** Opening RECORDS FOR THIS EXERCISE block **
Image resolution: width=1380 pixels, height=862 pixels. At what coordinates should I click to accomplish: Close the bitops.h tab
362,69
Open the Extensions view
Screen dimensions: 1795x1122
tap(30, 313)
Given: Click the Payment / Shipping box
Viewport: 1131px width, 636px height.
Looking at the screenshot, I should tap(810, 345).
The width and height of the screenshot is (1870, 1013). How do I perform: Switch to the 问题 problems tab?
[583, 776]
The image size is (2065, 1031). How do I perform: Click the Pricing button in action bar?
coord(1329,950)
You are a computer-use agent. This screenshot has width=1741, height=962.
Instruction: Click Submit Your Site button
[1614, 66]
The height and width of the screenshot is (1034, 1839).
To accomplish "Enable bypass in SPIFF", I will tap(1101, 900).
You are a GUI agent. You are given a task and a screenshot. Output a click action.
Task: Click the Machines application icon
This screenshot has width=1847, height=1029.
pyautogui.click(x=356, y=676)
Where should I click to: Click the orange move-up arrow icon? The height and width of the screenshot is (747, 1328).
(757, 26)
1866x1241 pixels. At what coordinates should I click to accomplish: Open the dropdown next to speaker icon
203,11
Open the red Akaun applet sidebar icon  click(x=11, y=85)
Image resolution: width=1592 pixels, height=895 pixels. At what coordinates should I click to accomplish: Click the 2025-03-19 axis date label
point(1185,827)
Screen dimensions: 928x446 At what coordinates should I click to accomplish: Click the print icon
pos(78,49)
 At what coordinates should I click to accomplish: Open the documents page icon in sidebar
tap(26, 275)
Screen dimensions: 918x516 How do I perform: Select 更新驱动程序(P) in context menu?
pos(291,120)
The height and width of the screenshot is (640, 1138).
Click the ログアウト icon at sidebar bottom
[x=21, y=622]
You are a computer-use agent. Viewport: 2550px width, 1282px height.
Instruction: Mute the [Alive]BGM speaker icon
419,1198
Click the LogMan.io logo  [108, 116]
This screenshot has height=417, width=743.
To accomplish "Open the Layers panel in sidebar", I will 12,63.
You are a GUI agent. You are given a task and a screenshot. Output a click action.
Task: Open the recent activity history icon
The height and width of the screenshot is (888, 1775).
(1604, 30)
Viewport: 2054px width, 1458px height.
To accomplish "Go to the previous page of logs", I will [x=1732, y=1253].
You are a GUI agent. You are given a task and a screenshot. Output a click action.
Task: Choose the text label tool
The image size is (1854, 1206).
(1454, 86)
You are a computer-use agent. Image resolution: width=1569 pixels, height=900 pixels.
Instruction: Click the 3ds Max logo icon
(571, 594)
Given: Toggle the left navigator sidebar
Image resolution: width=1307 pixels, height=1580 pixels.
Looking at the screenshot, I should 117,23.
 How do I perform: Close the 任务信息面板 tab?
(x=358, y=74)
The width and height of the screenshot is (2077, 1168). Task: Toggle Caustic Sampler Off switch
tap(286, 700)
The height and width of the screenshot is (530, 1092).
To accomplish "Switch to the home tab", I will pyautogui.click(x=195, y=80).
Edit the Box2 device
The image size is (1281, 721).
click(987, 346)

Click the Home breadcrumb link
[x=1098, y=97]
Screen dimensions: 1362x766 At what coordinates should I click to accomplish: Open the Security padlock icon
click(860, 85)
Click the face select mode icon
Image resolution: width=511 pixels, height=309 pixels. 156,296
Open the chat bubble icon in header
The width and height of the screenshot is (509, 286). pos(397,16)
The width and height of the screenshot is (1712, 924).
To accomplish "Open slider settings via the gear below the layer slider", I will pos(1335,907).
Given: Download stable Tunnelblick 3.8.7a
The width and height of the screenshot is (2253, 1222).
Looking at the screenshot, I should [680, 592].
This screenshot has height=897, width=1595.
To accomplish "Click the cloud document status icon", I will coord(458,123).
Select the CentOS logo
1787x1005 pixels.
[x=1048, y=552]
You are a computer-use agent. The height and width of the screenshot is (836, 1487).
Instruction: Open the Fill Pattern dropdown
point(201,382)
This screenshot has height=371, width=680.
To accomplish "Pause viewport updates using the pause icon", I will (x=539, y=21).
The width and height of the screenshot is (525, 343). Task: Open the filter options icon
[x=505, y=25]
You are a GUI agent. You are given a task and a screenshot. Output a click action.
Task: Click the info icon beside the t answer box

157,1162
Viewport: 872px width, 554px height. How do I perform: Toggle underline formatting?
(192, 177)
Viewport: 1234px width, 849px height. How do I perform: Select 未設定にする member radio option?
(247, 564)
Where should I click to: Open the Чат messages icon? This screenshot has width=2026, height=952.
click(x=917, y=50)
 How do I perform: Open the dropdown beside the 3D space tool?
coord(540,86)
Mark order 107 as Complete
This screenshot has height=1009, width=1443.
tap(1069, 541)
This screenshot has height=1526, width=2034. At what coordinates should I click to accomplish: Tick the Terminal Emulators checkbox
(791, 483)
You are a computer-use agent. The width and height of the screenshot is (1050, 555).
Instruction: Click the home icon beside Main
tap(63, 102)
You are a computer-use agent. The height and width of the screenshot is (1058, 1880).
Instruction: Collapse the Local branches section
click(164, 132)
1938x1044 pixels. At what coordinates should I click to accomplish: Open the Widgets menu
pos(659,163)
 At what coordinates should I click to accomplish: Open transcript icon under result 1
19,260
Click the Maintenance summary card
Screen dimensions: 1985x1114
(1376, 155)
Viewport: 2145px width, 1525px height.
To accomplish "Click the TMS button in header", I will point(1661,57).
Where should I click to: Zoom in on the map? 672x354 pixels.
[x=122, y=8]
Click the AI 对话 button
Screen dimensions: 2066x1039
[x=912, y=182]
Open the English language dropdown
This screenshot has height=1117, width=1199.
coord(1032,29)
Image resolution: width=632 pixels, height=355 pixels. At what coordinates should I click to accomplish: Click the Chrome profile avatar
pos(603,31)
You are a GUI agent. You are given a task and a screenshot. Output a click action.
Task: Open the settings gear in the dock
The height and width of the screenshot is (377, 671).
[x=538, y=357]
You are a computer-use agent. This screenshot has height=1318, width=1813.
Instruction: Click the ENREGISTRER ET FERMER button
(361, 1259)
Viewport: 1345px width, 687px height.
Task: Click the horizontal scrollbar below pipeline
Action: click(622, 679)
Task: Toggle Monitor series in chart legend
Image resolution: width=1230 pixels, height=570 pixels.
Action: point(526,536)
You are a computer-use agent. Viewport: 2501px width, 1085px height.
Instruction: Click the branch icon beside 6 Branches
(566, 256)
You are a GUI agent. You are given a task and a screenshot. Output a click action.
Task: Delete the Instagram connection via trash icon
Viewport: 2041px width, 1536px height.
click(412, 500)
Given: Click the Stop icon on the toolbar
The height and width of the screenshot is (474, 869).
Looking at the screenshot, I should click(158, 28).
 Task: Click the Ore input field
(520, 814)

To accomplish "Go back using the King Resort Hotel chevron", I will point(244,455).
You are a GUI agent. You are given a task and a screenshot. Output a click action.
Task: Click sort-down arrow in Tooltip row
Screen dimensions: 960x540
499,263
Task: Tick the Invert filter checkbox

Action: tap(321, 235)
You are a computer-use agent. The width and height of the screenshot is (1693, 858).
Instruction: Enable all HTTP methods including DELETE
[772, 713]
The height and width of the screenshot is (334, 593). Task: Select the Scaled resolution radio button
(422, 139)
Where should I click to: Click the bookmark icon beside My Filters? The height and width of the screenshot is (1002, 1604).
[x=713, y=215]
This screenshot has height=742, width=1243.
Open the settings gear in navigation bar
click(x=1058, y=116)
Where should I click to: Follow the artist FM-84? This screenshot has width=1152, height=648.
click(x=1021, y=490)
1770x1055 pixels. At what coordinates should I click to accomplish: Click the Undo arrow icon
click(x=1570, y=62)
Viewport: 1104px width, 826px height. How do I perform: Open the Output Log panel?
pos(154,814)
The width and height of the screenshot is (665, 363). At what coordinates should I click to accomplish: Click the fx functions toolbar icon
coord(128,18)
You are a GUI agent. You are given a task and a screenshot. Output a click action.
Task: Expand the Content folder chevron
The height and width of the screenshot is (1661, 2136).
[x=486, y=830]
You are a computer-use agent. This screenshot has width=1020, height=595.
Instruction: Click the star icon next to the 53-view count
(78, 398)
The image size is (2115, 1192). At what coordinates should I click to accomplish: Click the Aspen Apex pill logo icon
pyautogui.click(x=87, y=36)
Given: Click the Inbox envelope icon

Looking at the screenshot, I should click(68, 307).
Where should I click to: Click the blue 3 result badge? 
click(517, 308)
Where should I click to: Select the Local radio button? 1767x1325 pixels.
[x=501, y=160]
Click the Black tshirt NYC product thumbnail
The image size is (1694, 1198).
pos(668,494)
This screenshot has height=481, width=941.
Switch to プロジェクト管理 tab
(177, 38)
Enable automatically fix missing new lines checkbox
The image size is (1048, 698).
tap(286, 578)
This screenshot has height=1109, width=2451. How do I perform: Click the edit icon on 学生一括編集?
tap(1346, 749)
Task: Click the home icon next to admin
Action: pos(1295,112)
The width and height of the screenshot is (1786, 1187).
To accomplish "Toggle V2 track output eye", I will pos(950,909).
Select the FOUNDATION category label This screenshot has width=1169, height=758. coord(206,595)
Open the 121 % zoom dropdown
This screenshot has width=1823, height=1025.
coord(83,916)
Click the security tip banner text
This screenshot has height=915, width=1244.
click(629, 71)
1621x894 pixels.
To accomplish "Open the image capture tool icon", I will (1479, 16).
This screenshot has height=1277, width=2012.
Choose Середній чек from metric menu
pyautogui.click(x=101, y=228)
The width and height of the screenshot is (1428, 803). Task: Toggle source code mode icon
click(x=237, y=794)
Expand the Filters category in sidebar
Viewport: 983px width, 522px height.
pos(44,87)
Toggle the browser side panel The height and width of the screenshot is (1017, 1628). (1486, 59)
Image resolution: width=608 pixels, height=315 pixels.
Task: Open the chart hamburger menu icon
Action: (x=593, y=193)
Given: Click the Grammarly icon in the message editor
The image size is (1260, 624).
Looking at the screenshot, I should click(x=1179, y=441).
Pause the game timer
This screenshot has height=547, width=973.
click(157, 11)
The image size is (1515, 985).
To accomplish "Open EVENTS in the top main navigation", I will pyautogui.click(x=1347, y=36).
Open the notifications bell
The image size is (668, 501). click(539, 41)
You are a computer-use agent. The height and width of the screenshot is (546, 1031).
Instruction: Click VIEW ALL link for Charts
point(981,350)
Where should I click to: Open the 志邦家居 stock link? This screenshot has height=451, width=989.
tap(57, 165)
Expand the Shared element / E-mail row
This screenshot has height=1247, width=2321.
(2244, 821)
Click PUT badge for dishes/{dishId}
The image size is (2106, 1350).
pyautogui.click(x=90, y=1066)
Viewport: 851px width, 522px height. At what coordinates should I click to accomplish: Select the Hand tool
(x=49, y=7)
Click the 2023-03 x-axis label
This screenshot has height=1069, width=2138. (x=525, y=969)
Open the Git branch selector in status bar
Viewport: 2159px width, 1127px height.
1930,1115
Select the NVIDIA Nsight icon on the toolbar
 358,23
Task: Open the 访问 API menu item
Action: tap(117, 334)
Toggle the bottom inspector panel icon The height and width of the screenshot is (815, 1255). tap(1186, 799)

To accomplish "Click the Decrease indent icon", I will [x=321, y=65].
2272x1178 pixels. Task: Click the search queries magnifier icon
** Closing RECORDS FOR THIS EXERCISE block **
[WHAT YOU SHOULD DO]: Send back exactly the lines of the listing above, beginning at the line containing "Click the 2023-03 x-axis label" and ending with the last. Add nothing.

[ANSWER SECTION]:
Click the 2023-03 x-axis label
This screenshot has height=1069, width=2138. (x=525, y=969)
Open the Git branch selector in status bar
Viewport: 2159px width, 1127px height.
1930,1115
Select the NVIDIA Nsight icon on the toolbar
 358,23
Task: Open the 访问 API menu item
Action: tap(117, 334)
Toggle the bottom inspector panel icon The height and width of the screenshot is (815, 1255). tap(1186, 799)

To accomplish "Click the Decrease indent icon", I will [x=321, y=65].
2272x1178 pixels. Task: Click the search queries magnifier icon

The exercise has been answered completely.